Following the first issue the series was placed on temporary hiatus due to a serious medical emergency in Broussard's family, resuming production in early 2018 with new artists Ryan Benjamin and Richard Friend. As of December 2020 all production work for the five-issue run is complete, but publication plans were placed on an indefinite hiatus due to the ongoing COVID-19 pandemic. In December 2021 the completion of the project was announced via Kickstarter update, with limited publication planned to begin in 2022 following a recovery from pandemic conditions, to be followed by a wide retail and digital release in the future. The graphic novel Kickstarter campaign was launched on January 26, 2022, offering a limited hardcover collector's edition, variant cover single issue editions, and a digital edition. The campaign achieved its initial $30,000 funding goal within 90 minutes, and surpassed $100,000 within the first day, concluding on February 19, 2020, with 4,095 backers pledging a total of $445,205.

====Untitled ongoing comic series====
At WonderCon in March 2026, Unified Pictures announced a 20-issue ongoing comic book series adapting unadapted volumes of Hideyuki Kikuchi's Vampire Hunter D novels. Created in partnership with Kikuchi, the project features writing by Brandon Easton and artwork by Ryan Benjamin, continuing the creative team's collaboration following their work on the earlier Message from Mars miniseries. The series was originally slated to begin its rollout in summer 2026.

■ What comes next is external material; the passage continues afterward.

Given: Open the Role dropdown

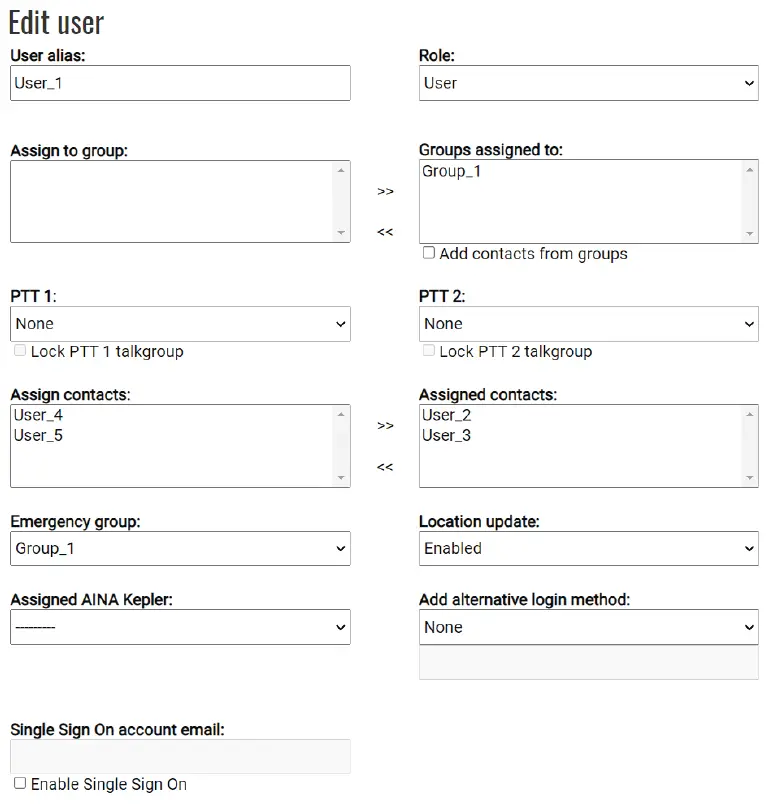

====Vampire Hunter D: Fortress of Blood====
Announced by Dark Horse Comics at Anime NYC in August 2026, Vampire Hunter D: Fortress of Blood is a 4-issue original comic miniseries featuring an overarching story concept by creator Hideyuki Kikuchi. Written by Chris Condon with artwork by Filipe Andrade and coloring by Jordie Bellaire, the series follows D as he crosses paths with a family of outcasts making a final stand at an old fortress against a marching vampire army. The first issue is scheduled for release on December 16, 2026, with the miniseries continuing its run into 2027.

===Video games===
====Vampire Hunter D====

A video game based on Vampire Hunter D Bloodlust was also made for the PlayStation game console, titled Vampire Hunter D. It is a survival horror game, but also similar to a standard adventure title. The player can see D from different pre-rendered angles throughout the game, and allow D to attack enemies with his sword. D can also use magic, Left Hand's abilities, and items. The story of the game is similar to that of Vampire Hunter D Bloodlust, although it takes place entirely within the castle as D fights all the enemies. Only two of the Barbarois mutants appear as enemies. There are three endings, one of which is similar to the end of the anime.

==Reception==
By 2008, the Vampire Hunter D novels had sold over 17 million copies worldwide, making it one of the best-selling book series in history. Theron Martin of Anime News Network called the first novel "a competent vampire-hunting story with enough strong points to balance out its weaknesses" and gave it a B rating. He praised the setting as a wholly credible world ruled by vampires and grounded in science fiction, rather than fantasy or the supernatural. However, he called the plotting "fairly rudimentary" and a standard tale of a hero and heroine struggling against colorful opposition coming from different directions, where even the few twists are hardly unique. While Martin praised the characters of Doris and Rei-Ginsei, he criticized D and Count Magnus Lee as having weak characterizations. His colleague Rebecca Silverman also strongly praised the world and setting of the first three Vampire Hunter D novels, finding it to clearly be a post-apocalyptic "version of our reality" that in many ways is just as much a character as D. She wrote that the books are "practically dripping with atmosphere" as the story's descriptions are florid and detailed. In her four out of five stars review, Silverman did note that the series could sometimes feel melodramatic and criticized most of the heroines as "outdated." Reviewing the first three novels for Anime UK News, Ian Wolf gave the series an 8/10 rating and wrote "Vampire Hunter D is an entertaining read, mixing elements of many different genres to create something very different from what is often available." He noted that D's Left Hand adds some comedy to the overall dark tone of the series.